Pendant ce temps, le 18 mars, le président Trump a limogé les deux membres démocrates de la Commission Fédérale du Commerce (FTC), accroissant l’incertitude actuelle quant à l’effectivité des mécanismes de contrôle et de protection du consommateur aux Etats-Unis et fragilisant encore la stabilité de l’accord transatlantique sur la protection des données.

Au Vietnam, la loi sur la protection des données pourrait être adoptée au printemps.

Le gouvernement a récemment adopté une résolution afin d’accélérer le processus législatif et le ministère de la sécurité publique a été chargé de soumettre le projet de loi à l’Assemblée nationale pour adoption officielle en mai 2025.

Les générateurs d’images d’IA avancées ont des répercussions importantes en matière de protection des données, comme en témoigne un article de L. Jarosvky.
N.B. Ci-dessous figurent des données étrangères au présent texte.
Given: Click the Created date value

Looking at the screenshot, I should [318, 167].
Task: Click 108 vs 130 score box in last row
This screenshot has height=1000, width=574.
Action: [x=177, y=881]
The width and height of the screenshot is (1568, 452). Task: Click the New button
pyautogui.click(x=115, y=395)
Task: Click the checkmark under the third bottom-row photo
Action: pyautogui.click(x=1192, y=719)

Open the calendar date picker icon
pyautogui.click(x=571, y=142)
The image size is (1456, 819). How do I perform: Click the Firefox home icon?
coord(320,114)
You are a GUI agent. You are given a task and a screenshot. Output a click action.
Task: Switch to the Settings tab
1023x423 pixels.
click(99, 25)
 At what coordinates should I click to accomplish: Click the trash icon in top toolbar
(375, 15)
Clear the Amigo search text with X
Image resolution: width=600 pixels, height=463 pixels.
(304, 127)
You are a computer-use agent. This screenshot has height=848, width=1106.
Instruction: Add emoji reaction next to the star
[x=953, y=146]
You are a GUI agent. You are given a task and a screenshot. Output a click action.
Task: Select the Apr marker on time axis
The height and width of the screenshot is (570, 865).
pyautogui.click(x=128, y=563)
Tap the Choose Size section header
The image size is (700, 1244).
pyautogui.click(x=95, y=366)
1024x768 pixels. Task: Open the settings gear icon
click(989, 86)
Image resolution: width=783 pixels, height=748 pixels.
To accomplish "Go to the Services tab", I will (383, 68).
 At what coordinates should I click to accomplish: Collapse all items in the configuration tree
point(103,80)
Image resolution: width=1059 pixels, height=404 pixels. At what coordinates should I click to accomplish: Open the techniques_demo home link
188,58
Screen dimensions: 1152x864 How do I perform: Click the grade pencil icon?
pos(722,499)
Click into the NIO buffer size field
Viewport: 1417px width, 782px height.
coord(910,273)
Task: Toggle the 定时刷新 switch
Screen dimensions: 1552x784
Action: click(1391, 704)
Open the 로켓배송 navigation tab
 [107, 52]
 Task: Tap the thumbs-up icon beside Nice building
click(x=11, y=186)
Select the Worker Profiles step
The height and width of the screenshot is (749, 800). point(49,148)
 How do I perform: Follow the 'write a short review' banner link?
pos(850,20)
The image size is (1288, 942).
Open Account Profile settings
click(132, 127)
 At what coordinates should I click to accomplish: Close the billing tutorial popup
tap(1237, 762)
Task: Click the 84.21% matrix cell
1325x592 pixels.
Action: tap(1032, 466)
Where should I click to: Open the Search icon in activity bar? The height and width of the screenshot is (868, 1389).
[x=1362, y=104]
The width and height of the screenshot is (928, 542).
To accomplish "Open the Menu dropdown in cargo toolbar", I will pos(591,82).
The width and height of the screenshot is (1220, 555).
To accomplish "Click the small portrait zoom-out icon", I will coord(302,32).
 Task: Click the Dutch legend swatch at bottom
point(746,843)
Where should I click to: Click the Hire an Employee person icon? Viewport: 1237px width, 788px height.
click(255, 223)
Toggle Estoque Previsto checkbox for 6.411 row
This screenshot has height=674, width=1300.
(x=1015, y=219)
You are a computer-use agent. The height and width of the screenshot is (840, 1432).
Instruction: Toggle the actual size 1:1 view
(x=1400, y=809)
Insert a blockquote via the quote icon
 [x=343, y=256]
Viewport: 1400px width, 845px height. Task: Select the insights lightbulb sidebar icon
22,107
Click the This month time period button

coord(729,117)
  • L’effet “Ghibli” tout d’abord, qui permet de créer des images dans le style des fameux dessins animés de Myasaki, a conduit ces derniers jours des milliers de personnes à télécharger volontairement leur visage et leurs photos personnelles sur ChatGPT, donnant ainsi à OpenAI ainsi un accès direct et gratuit à plusieurs milliers de nouveaux visages pour entraîner ses modèles d’intelligence artificielle.
  • Les générateurs d’images rendent en outre la création de fausses preuves extrêmement facile, bon marché et accessible. Toute personne mal intentionnée peut ainsi créer en quelques minutes et pour un coût quasi nul de fausses factures, pièces d’identité, attestations de domicile ou encore documents bancaires, avec les risques d’usurpation d’identité qui en découlent.